I have the 60csx. It is big but nowhere near too big for the handlebars. The garmin mount is actually very good. You will lose the unit in a hard crash, so remember to look for it. i very rarely ride without it. Great for mapping.


----------



## SSINGA (Dec 23, 2003)

I'm having fun with my 60csx. 

My $.02 - If you want a bike computer get one for $20 from Performance. If you want a GPS then get the 60Csx.


----------



## Ultra Magnus (Jan 13, 2004)

I did some exploring a little while ago wiht the Edge 305, a topo map, and a compass. If you consult the "experts" many will say using a map and compass is essential and not to rely on any GPS.

What the Edge can be good for is marking a location and being able to find it again. I found a singletrack on day out, and maked the location of it's start point, so next time I went out I was coming from another direction so it was easy to switch to the "map" mode and work toward my dot on the screen. I've done that to find many locations that I marked and wanted to find again later, and it helped to know where those locations where on the topo map as points of reference. If you've already gone a particulare route you can make it a course (which I've done), or a route (which I haven't done) and retrace your steps.

BM

Edit: I would still really dig getting an 60csx, just can't justify it.


----------



## crisillo (Jul 3, 2004)

I also recommend going for the 60Csx if you want more of a GPS than a bike computer... I use a Polar HR/computer that complements the 60Csx in that regard perfectly


----------



## Psycho Mike (Apr 2, 2006)

I'll agree with what folks here have been saying. We've got a 76CSx at work....good unit, but it would be a bugger on the bars of a bike. The 60 CSx is smaller and fairly rugged, but it is a navigational GPS, not a cycling GPS like the Edge. The Edge, OTOH, is not for nav. Both will get excellent reception (SiRF chips rule) but it really does depend on how you will use the unit. Decide on what you want/need....nav aid or bike/training tool

Myself, for any time I need a nav capable GPS, I can use one from the office. For my bike, I want more info than I can get from my bike current computer and a small package. The Edge gives me info on grades and vertical profiles, integrated HR and cadence features and the ability to show folks where some of the trails are.

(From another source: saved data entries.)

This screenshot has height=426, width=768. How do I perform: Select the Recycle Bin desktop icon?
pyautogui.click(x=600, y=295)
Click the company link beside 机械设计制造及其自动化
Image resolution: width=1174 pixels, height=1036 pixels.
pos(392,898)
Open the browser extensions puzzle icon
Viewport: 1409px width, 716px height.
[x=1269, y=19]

Sure, the 60 can do the GPS part, but for me locally, I'm looking at a lot more expense to get a 60 CSx ($100+ more than an Edge 305), a HRM ($95+) and bike computer with cadence ($40+) for what I want to do with the Edge.


----------



## pinkheadedbug (Aug 16, 2006)

The Edge does one thing very well. If you want to use a GPS for anything more than cycling, it is really horribly limited. The buzzkillers for me were no maps, the non-replaceable battery and non-expandable memory.

The 76/60csx, on the other hand, is massively flexible. It can be worn on a clip for hiking, mounted in-car for highway navigation, used on multi-day back-country trips and so on.

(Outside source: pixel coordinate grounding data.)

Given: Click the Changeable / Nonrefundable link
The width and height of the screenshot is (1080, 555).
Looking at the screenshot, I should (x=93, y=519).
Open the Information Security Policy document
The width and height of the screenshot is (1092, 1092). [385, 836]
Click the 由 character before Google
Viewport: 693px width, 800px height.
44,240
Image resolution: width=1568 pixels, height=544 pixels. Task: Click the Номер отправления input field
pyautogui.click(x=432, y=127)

I use the 60 on the bars and it's fine unless you are racing.


----------



## MikeDee (Nov 17, 2004)

pinkheadedbug said:


> The Edge does one thing very well. If you want to use a GPS for anything more than cycling, it is really horribly limited. The buzzkillers for me were no maps, the non-replaceable battery and non-expandable memory.
> 
> The 76/60csx, on the other hand, is massively flexible. It can be worn on a clip for hiking, mounted in-car for highway navigation, used on multi-day back-country trips and so on.
> 
> I use the 60 on the bars and it's fine unless you are racing.


The Edge is a glorified replacement for the cyclecomputer and heart rate monitor combined. The downside of a mapping GPS is that a cyclecomputer is more accurate so, unfortunately if you care about accuracy, you need both.


----------



## ahb (Apr 28, 2005)

MikeDee said:


> The Edge is a glorified replacement for the cyclecomputer and heart rate monitor combined. The downside of a mapping GPS is that a cyclecomputer is more accurate so, unfortunately if you care about accuracy, you need both.

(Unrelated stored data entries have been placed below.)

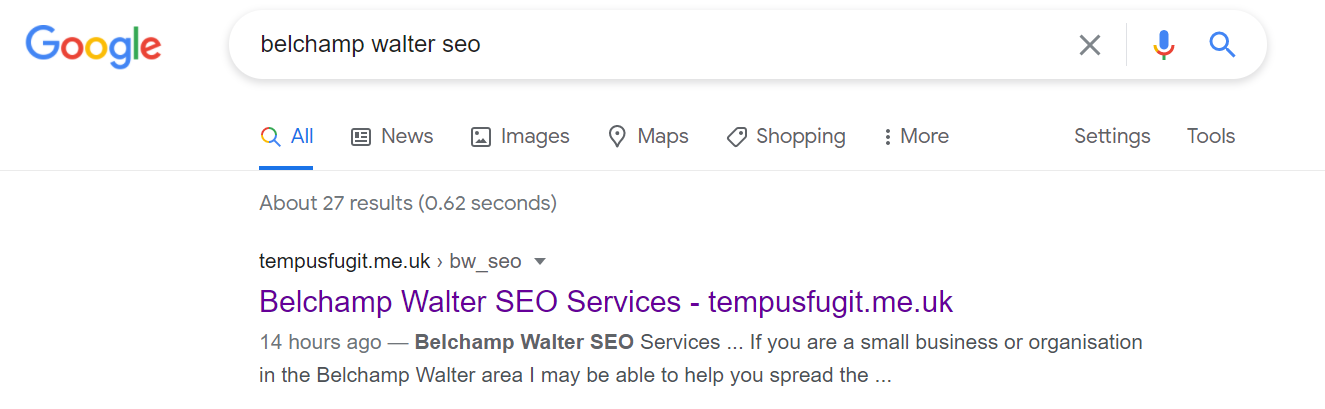1325x409 pixels.
Task: Switch to the Images results tab
Action: (x=520, y=136)
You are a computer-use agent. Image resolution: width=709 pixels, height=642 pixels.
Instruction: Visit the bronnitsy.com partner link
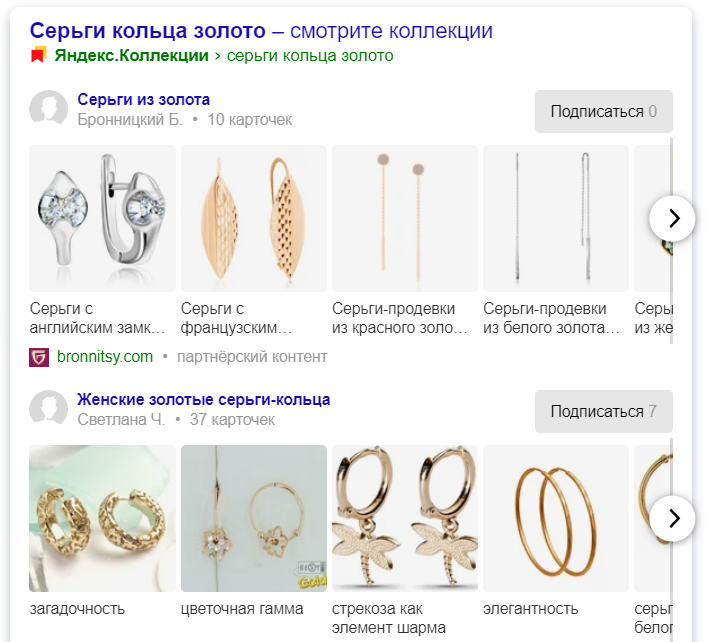105,357
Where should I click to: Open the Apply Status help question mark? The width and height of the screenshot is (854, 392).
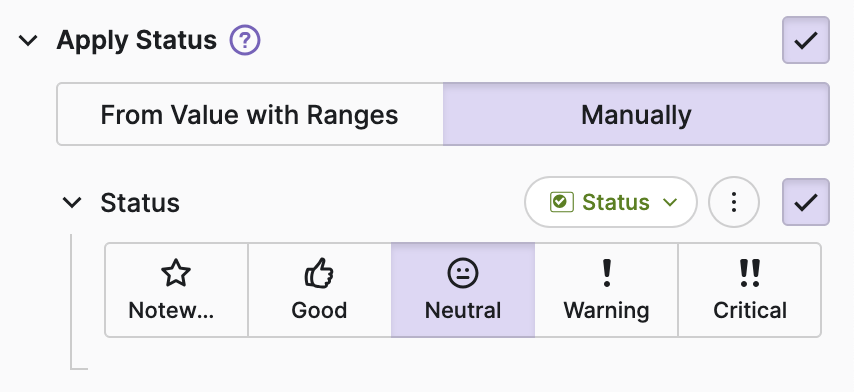tap(245, 41)
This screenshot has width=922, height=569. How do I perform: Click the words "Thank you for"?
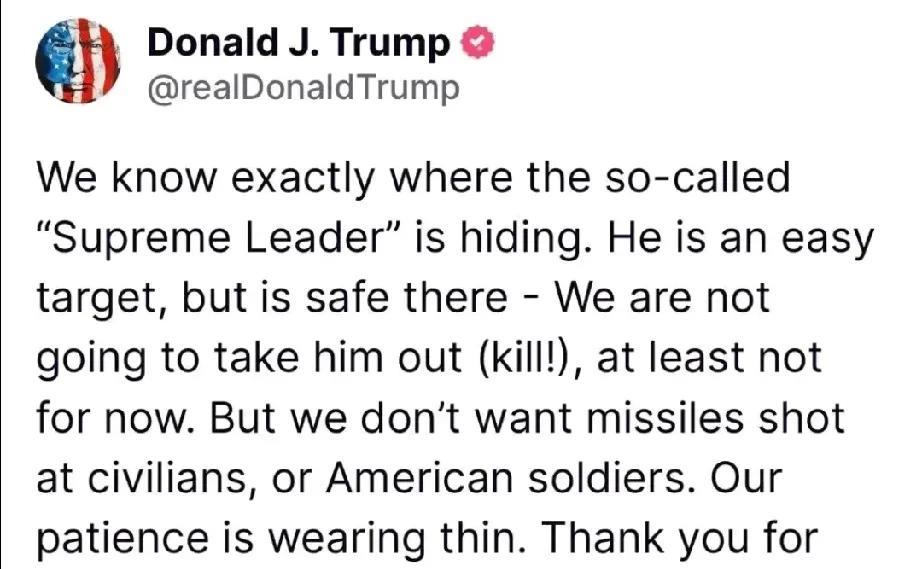click(679, 538)
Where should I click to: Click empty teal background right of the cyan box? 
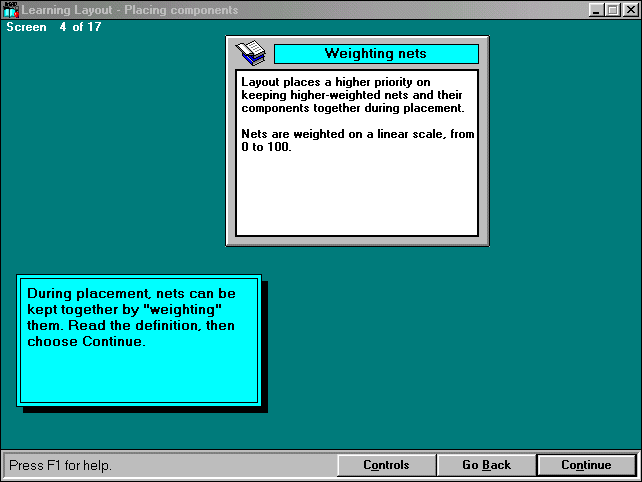tap(450, 340)
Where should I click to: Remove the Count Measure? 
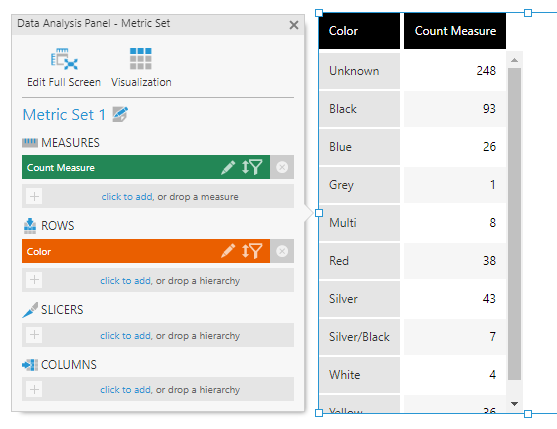[282, 167]
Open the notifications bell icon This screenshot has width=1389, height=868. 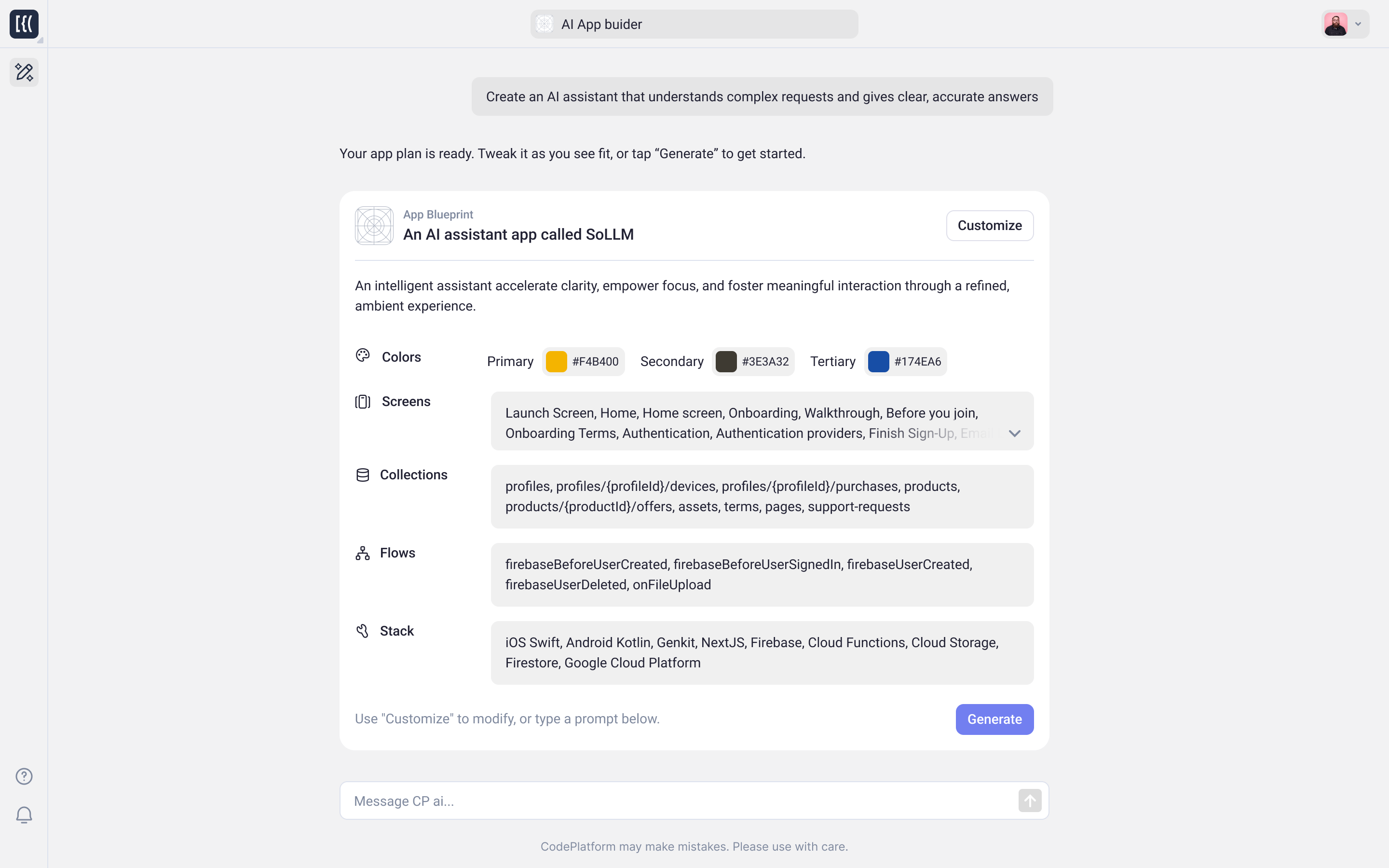click(24, 814)
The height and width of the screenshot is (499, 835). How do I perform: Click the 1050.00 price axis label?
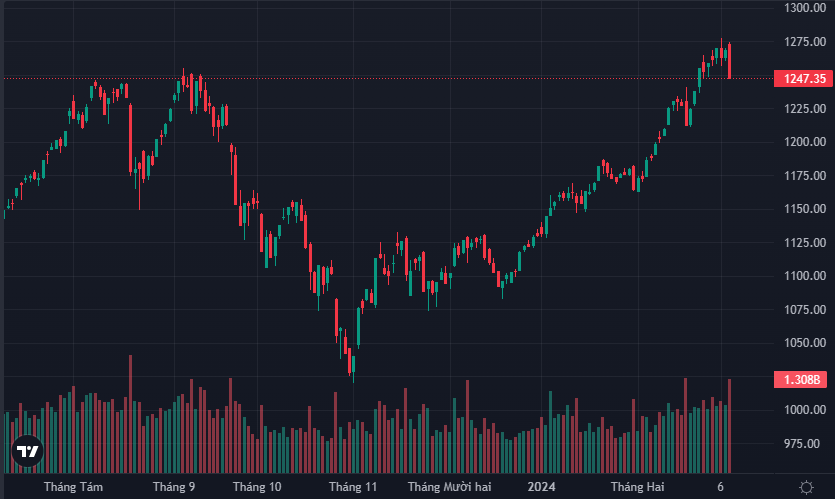click(804, 343)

why is a mapping unit less accurate than the edge, or a cyclecomputer? I'm unclear about this. If both those units use the same SiRF chip and both are recording data at the same rate (1/s max, as I understand) then what difference would there be between them? both should be more accurate than a computer since there's no chance of calibration errors, which are practically the norm with magnetic sensor computers. My feeling (still somewhat unsubstantiated since I haven't done rigorous testing and probably won't bother) is that the small position errors of the gps are far smaller at the end of the day than problems with calibration, starting and stopping, and sensor pickup that plagued my avocet computer (years ago). there's a reason almost all surveying and GIS information is gathered with GPS units these days....


----------



## Psycho Mike (Apr 2, 2006)

Of course, there is the other issue of getting the sensor mounted....on some big clearance forks and frames, it's dang hard to get a magnet within 5mm of the sensor without having to modify the mount.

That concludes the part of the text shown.